Si le violon de Faust n’est pas des plus puissants, ce n’est pas un inconvénient dans l’œuvre de Beethoven, au contraire : son timbre diaphane reproduit à s’y méprendre les caractéristiques violonistiques de Franz Clement, premier interprète du concerto, réputé pour son expressivité dans le registre suraigu de l’instrument. Soignant toujours la justesse et l’articulation de sa main gauche, Faust prend en revanche des risques gigantesques avec son archet : alors que les cordes gagnent les pizzicati scintillants du mouvement lent, la violoniste se met à jouer les funambules dans un pianissimo impalpable. Audacieux, ce jeu en apesanteur permet un effet saisissant au moment de la bascule vers un finale enlevé, réjouissant par son caractère espiègle. L’œuvre s’achève dans la bonne humeur générale. Jouant avec partition et non par cœur, Faust cultive jusqu’au bout un jeu chambriste plus que soliste, se tournant régulièrement vers l’orchestre ; les musiciens de la phalange parisienne montrent en retour une implication de tous les instants, depuis le timbalier solo jusqu’au couplet complice du basson dans le finale.

Daniel Harding © Julian Hargreaves
Daniel Harding
© Julian Hargreaves

Cette implication est décuplée après l’entracte, alors que la totalité de l’orchestre remplit la scène jusqu’au bord des estrades. Mais cette fièvre orchestrale ne se traduit pas par une orgie sonore, au contraire : c’est dans les pianissimo répétés que l’orchestre montre une vigilance admirable. À l’image des audaces de Faust, Harding refuse la tentation du confort pour chercher des effets poussés à l’extrême : en l’occurrence, il s’efforce systématiquement de contenir le volume des cordes pour mettre en lumière les bois et renforcer l’éclat des tutti. Presque plus debussyste que mahlerienne, cette mission s’accomplit au-delà des espérances, révélant notamment la richesse du contrepoint dans la petite harmonie.

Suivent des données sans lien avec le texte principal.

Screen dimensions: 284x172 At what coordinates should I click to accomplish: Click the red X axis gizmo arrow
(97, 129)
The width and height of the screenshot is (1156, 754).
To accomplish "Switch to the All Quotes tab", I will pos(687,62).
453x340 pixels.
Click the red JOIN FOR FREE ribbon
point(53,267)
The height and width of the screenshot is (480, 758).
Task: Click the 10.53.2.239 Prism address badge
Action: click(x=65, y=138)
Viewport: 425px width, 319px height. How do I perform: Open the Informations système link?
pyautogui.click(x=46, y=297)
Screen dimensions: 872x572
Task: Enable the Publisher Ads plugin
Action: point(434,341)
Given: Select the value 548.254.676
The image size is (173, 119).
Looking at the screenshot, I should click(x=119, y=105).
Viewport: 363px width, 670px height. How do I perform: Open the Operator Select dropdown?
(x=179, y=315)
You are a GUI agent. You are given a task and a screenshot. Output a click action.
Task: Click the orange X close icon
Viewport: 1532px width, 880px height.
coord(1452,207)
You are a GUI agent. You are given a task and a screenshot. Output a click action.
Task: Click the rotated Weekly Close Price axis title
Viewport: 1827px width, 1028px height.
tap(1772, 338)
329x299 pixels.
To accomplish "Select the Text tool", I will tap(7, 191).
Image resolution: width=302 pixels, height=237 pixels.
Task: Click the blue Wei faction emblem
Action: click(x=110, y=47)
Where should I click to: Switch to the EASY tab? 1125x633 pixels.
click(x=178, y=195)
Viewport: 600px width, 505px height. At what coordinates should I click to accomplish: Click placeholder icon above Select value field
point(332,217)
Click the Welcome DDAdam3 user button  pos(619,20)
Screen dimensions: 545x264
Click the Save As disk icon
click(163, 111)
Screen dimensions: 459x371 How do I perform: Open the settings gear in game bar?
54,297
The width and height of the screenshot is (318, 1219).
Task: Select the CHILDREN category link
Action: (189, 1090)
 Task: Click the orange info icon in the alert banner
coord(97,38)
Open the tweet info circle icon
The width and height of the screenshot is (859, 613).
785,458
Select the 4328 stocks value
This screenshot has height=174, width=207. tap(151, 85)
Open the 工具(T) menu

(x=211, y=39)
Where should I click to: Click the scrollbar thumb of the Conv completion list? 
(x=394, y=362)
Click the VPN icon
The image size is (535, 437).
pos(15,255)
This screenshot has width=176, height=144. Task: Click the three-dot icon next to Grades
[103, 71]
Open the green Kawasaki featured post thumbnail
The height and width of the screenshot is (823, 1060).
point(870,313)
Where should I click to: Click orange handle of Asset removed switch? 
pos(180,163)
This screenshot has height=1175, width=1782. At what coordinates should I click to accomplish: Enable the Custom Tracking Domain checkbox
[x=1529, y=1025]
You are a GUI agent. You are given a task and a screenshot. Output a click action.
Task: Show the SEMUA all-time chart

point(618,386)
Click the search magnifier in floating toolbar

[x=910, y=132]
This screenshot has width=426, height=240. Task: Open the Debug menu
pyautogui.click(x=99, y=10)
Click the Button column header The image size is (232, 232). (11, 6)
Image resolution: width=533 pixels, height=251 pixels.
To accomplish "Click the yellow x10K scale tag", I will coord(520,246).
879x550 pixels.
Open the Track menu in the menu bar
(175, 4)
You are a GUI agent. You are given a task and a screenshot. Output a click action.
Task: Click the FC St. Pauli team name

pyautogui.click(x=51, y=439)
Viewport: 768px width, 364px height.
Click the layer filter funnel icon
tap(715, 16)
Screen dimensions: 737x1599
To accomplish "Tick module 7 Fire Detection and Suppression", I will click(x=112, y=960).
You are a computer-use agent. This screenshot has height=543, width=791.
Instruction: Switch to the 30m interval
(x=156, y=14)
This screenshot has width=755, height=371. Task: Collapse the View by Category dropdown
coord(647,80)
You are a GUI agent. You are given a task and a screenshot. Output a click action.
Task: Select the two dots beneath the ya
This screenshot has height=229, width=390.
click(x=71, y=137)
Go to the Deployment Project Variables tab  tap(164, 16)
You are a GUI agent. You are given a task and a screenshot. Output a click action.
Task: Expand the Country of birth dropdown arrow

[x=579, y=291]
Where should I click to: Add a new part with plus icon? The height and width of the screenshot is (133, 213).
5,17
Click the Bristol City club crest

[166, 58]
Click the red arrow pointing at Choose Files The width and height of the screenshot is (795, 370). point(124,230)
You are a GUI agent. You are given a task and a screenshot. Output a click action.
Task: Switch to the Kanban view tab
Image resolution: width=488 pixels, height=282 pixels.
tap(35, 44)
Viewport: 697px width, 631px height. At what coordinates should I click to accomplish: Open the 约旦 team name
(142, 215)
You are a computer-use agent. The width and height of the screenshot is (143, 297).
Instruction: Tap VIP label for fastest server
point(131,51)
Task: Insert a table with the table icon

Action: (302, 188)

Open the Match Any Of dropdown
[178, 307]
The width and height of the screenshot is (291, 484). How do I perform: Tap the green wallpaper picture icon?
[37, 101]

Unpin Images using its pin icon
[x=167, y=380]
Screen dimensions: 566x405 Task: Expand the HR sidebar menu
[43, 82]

Si la phalange parisienne accepte de se prêter à ce jeu délicat – voire frustrant pour les cordes –, c’est parce que le chef, en parfait connaisseur du terrain mahlerien, se démultiplie sur son podium et donne tout pour ses musiciens : les attaques sèches, la forme des accords, l’équilibre entre les voix, le caractère immobile d’un contrechant, les appuis alambiqués d’une danse. Somptueusement guidés, les musiciens montrent l’étendue de leur art : du jeu subtil du triangle aux sonneries resplendissantes des cors, tous semblent au meilleur de leur forme. Clarinettes au pavillon dressé, bassons aigres jusqu’à la caricature, le deuxième mouvement est une réjouissante danse orchestrale. La procession du troisième mouvement est tout aussi réussie : les timbres se rejoignent et s’agencent avec souplesse, sans se marcher sur les pieds, permettant à l’auditeur de savourer les moindres détails de la partition.

Le mérite de Harding ne se résume pas à son talent d’orchestrateur minutieux. Plongé avec joie dans les sonorités fantastiques de l’orchestre, le maestro se lâche complètement, donnant l’impression de se régaler avec une spontanéité juvénile d’apprenti sorcier. Son enthousiasme galvanise l’orchestre comme les spectateurs : irrésistible, la conclusion triomphante a des allures de sacre olympique et déclenche les bravos d’un public aux anges.